This entry was taken directly from the “Museum of American Folk Art Encyclopedia of Twentieth-Century American FOLK ART and ARTISTS,” by Chuck and Jan Rosenak. (Abbeville Press, NYC, 1990).
James Henry (“Son Ford”) Thomas—Thomas’s speech is punctuated by blues lyrics: “Goin’ to get up in the morning—believe I dust my blues: (Get out and make some art).
BIOGRAPHICAL DATA
Born October 14 1926, Eden (near Yazoo), Mississippi. Attended school through fifth grade, Morning Star Baptist Church School, Eden, Mississippi. Married Hattie Green, 1948; now separated. Five sons, five daughters. Now resides Leland, Mississippi.
GENERAL BACKGROUND
“Son Ford” Thomas is a southern Black man who was first a sharecropper and then became a blues musician and noted clay sculptor. “You can’t play the blues, drink whisky, and be a Baptist, “he says, “‘cause you doin’ wrong.” Thomas had natural talents for music and art but did not fully develop them until he was nearly fifty.

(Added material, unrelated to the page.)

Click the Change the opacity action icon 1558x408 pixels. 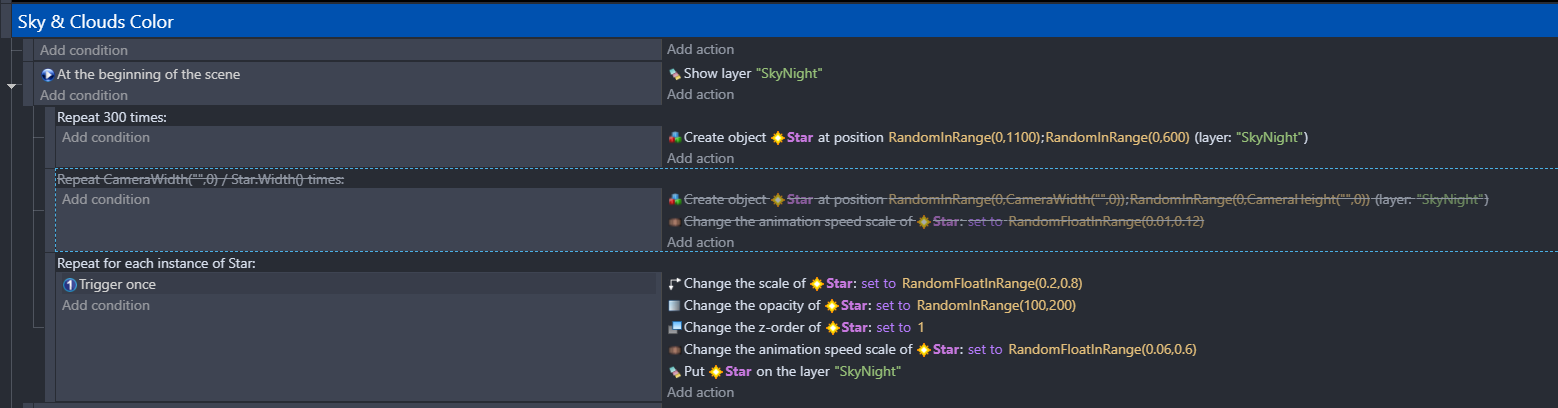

Thomas got his nickname, “Son Ford,” while still in school, because he was always modeling Ford tractors out of clay or wood. After he left school, he worked alongside his father sharecropping. “You borrow to put seeds in the ground—pay for the seeds and end in the hole. I done it till 1961.” After he gave up sharecropping, Thomas dug graves for “white people” at the Stoveville Cemetery until 1971. By then he had found that he could support himself composing and playing the blues (Thomas sings and accompanies himself on the harmonica, piano, and guitar), and making clay sculptures.
ARTISTIC BACKGROUND
Thomas recalls making things with clay or wood from his early years: “At age ten, I made a skull,” he says, “to frighten Grandfather.” The skull was successful (his grandfather ordered him to remove it from the house) and has remained a favorite theme of his mature work.
In 1971 Thomas gave up digging graves and started performing as a blues musician and making art full0time. Within a few years William Ferris, a folklorist and director of the Center for the Study of Southern Culture at the University of Mississippi in nearby Oxford, discovered Thomas and has since spent time documenting both his sculptures and his music. Ferris has also donated many of Thomas’s early works to the university.
SUBJECTS AND SOURCES
Dreams are the basis for many of Thomas’s ideas for both this sculpture and his blues lyrics. His sculpture—clay animals, heads, and of course, the skulls—conveys a message of doom, but it is intended to be beautiful, in the sense that “bad” is “good.”
MATERIALS AND TECHNIQUES
Thomas uses “black gumbo” clay, which appears gray. Sometimes he mixes a little wax with the clay and puts hair grease on it to smooth it. He air-dries the clay in direct sunlight, which leaves it quite fragile. The artist embellishes his skulls and heads with wigs, sunglasses, glass eyes, ribbons, and other objects. His skulls often have vacant or aluminum foil-lined eyes, and the animals are frequently covered with tar. Recently, Thomas’s son Raymond has been making skulls, and they may be difficult to distinguish from his father’s work.
His earlier pieces are the simplest; the later works are more highly decorated. In the beginning the skulls had teeth of corn. In the last few years Jim Arient, a Chicago dentist and collector, has been supplying the artist with denture teeth. “I traded for skulls,” Arient says.
Thomas has completed about four hundred objects. His skulls and heads are usually less than a foot high, his animals about a foot long.
ARTISTIC RECOGNITION
“Son Ford” Thomas’s skulls are his most significant contribution to folk art, and his work has appeared in galleries all over the country. As life in the Mississippi Delta changes, documenting the fragile and fugitive work of artists like Thomas is increasingly important.
Thomas’s work was included in “Black Folk Art in America: 1930- 1980” at the Corcoran Gallery fo Art, Washington, D.C., in 1982. Not only were his sculptures exhibited, but Thomas also entertained guests at the opening with his blues music.